It is by no means the general practice for all the members to take out loan certificates when issues are arranged by the association. Some banks are in such condition as to be able to weather the storm without them, while others are weak and in great need of relief. Some banks regard their use of clearing-house loan certificates as a reflection upon their standing, and hence refuse to apply for them unless driven to it by sheer necessity. Others regard it as in no way prejudicial to their interests, but rather as a patriotic movement inwhich all the banks should engage, both for the purpose of assisting their fellow-members and for the welfare of the community as a whole.

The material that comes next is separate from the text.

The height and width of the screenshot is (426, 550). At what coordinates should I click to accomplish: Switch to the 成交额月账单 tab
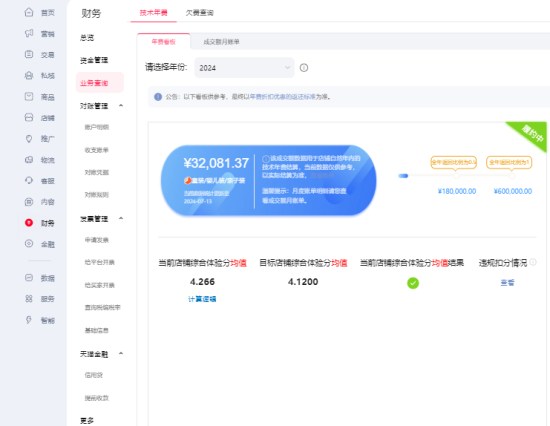point(221,42)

Comparison of the course of events during the crisis of 1873 with that in subsequent crises shows a progressively increasing unwillingness or inability among the New York banks to make use of their cash reserves. In 1873 the New York banks at the outset of the crisis held an available reserve of $34,300,000. In the course of four weeks this was reduced to $5,800,000, and the ratio to deposit liabilities was then less than 4.5 per cent.[130]Suspension was not escaped in 1873 but it was of shorter duration than in later crises. The banks at that time were unable to increase their cash resources by any of the means which have been available in later crises. The Government had no surplus of greenbacks, aside from about $12,000,000 which was almost entirely secured and retained by the savings banks. Banknotes could not be issued because the total circulation was at that time limited by law. Finally, additional supplies of gold, secured through imports, were useless for ordinary banking purposes because the business of the country was then carried on by means of an inconvertible and depreciated paper currency. Notwithstanding all these special difficulties, the New York banks, by continuing to use their reserves freely even after payments had been restricted, were able to restore confidence in a comparatively short time, and money began to flow back to them within three weeks after the outbreak of the crisis.

In 1893 the New York banks were in what was for them an unusually strong condition at the beginning of the disturbance, having early in June a cash reserve exceeding 30 per cent. of their net deposits. A succession of banking failuresin the West and South led to heavy withdrawals from New York during the latter part of June and the beginning of July. Then followed a lull and money began to be returned to New York. During the third week of July banking failures were renewed in the West and South and the drain was resumed. The positively unfavorable aspects of the situation were altogether similar to those of the previous month with the one further circumstance of a reduced cash reserve in New York. On the other hand, additional means with which to meet the situation were becoming available. At the end of July gold imports in large amount had been arranged. Foreign purchases of our securities were heavy, reflecting increasing confidence in the repeal of the silver purchase law. Arrangements had also been made which would certainly lead to a considerable increase in the issues of bank-notes during August and September. Notwithstanding all these favorable circumstances the New York banks suspended, during the first week of August, when they still held a cash reserve of $79,000,000, more than 20 per cent. of their deposit liabilities.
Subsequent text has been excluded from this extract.